| title | Testing |
|---|
This document describes the test infrastructure for validating Dynamo's fault tolerance mechanisms. The testing framework supports request cancellation, migration, etcd HA, and hardware fault injection scenarios.
Dynamo's fault tolerance test suite is located in tests/fault_tolerance/ and includes:
| Test Category | Location | Purpose |
|---|---|---|
| Cancellation | cancellation/ |
Request cancellation during in-flight operations |
| Migration | migration/ |
Request migration when workers fail |
| etcd HA | etcd_ha/ |
etcd failover and recovery |
| Hardware | hardware/ |
GPU and network fault injection |
| Deployment | deploy/ |
End-to-end deployment testing |
tests/fault_tolerance/
├── cancellation/
│ ├── test_vllm.py
│ ├── test_trtllm.py
│ ├── test_sglang.py
│ └── utils.py
├── migration/
│ ├── test_vllm.py
│ ├── test_trtllm.py
│ ├── test_sglang.py
│ └── utils.py
├── etcd_ha/
│ ├── test_vllm.py
│ ├── test_trtllm.py
│ ├── test_sglang.py
│ └── utils.py
├── hardware/
│ └── fault_injection_service/
│ ├── api_service/
│ └── agents/
├── deploy/
│ ├── test_deployment.py
│ ├── scenarios.py
│ ├── base_checker.py
│ └── ...
└── client.py
Test that in-flight requests can be properly canceled.
# Run all cancellation tests
pytest tests/fault_tolerance/cancellation/ -v
# Run for specific backend
pytest tests/fault_tolerance/cancellation/test_vllm.py -vThe cancellation/utils.py module provides:
Thread-safe request cancellation via TCP socket manipulation:
from tests.fault_tolerance.cancellation.utils import CancellableRequest
request = CancellableRequest()
# Send request in separate thread
thread = Thread(target=send_request, args=(request,))
thread.start()
# Cancel after some time
time.sleep(1)
request.cancel() # Closes underlying socketSend cancellable completion requests:
from tests.fault_tolerance.cancellation.utils import (
send_completion_request,
send_chat_completion_request
)
# Non-streaming
response = send_completion_request(
base_url="http://localhost:8000",
model="Qwen/Qwen3-0.6B",
prompt="Hello, world!",
max_tokens=100
)
# Streaming with cancellation
responses = send_chat_completion_request(
base_url="http://localhost:8000",
model="Qwen/Qwen3-0.6B",
messages=[{"role": "user", "content": "Hello!"}],
stream=True,
cancellable_request=request
)Wait for specific patterns in logs:
from tests.fault_tolerance.cancellation.utils import poll_for_pattern
# Wait for cancellation confirmation
found = poll_for_pattern(
log_file="/var/log/dynamo/worker.log",
pattern="Request cancelled",
timeout=30,
interval=0.5
)Test that requests migrate to healthy workers when failures occur.
# Run all migration tests
pytest tests/fault_tolerance/migration/ -v
# Run for specific backend
pytest tests/fault_tolerance/migration/test_vllm.py -vThe migration/utils.py module provides:
- Frontend wrapper with configurable request planes
- Long-running request spawning for migration scenarios
- Health check disabling for controlled testing
def test_migration_on_worker_failure():
# Start deployment with 2 workers
deployment = start_deployment(workers=2)
# Send long-running request
request_thread = spawn_long_request(max_tokens=1000)

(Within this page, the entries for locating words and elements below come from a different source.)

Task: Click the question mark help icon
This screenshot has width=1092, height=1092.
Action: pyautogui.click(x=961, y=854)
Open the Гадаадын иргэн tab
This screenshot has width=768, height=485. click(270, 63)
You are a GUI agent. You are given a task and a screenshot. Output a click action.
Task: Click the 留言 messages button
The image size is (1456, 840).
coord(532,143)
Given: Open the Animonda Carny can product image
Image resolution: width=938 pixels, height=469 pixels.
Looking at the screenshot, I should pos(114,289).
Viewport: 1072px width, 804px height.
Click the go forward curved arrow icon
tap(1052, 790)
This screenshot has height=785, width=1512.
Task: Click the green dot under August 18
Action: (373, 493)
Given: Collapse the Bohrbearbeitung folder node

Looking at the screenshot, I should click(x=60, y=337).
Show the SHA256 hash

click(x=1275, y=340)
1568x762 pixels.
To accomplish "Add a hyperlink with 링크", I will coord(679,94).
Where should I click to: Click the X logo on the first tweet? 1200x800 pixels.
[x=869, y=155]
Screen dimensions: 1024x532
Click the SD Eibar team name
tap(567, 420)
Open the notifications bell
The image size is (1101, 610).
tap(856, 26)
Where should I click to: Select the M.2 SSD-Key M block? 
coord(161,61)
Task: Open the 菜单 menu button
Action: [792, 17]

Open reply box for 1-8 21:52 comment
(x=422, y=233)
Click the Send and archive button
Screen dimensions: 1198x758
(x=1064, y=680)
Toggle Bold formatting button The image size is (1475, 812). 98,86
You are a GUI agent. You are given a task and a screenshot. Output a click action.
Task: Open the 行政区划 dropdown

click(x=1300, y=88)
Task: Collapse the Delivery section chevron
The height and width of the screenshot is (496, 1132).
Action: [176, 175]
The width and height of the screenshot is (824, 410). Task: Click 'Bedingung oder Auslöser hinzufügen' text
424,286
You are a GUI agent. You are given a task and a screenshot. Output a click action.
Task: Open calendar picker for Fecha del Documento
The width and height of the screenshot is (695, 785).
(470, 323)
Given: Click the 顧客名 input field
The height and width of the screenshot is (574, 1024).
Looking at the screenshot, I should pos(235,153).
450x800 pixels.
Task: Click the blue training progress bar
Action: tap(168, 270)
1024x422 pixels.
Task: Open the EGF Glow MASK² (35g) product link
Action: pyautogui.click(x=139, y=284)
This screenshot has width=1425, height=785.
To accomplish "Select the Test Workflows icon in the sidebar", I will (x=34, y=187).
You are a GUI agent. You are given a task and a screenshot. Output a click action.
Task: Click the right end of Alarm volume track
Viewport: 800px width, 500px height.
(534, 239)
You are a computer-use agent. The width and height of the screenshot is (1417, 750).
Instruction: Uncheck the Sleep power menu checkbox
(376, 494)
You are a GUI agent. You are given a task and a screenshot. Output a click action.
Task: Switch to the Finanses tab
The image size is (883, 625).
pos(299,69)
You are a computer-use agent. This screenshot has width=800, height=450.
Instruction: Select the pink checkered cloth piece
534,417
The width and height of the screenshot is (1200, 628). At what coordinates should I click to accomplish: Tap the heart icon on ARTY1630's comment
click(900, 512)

# Kill one worker mid-generation
kill_worker(deployment.workers[0])
# Verify request completes on remaining worker
response = request_thread.join()
assert response.status_code == 200
assert len(response.tokens) > 0Test system behavior during etcd failures and recovery.
pytest tests/fault_tolerance/etcd_ha/ -v- Leader failover: etcd leader node fails, cluster elects new leader
- Network partition: etcd node becomes unreachable
- Recovery: System recovers after etcd becomes available
The fault injection service enables testing under simulated hardware failures.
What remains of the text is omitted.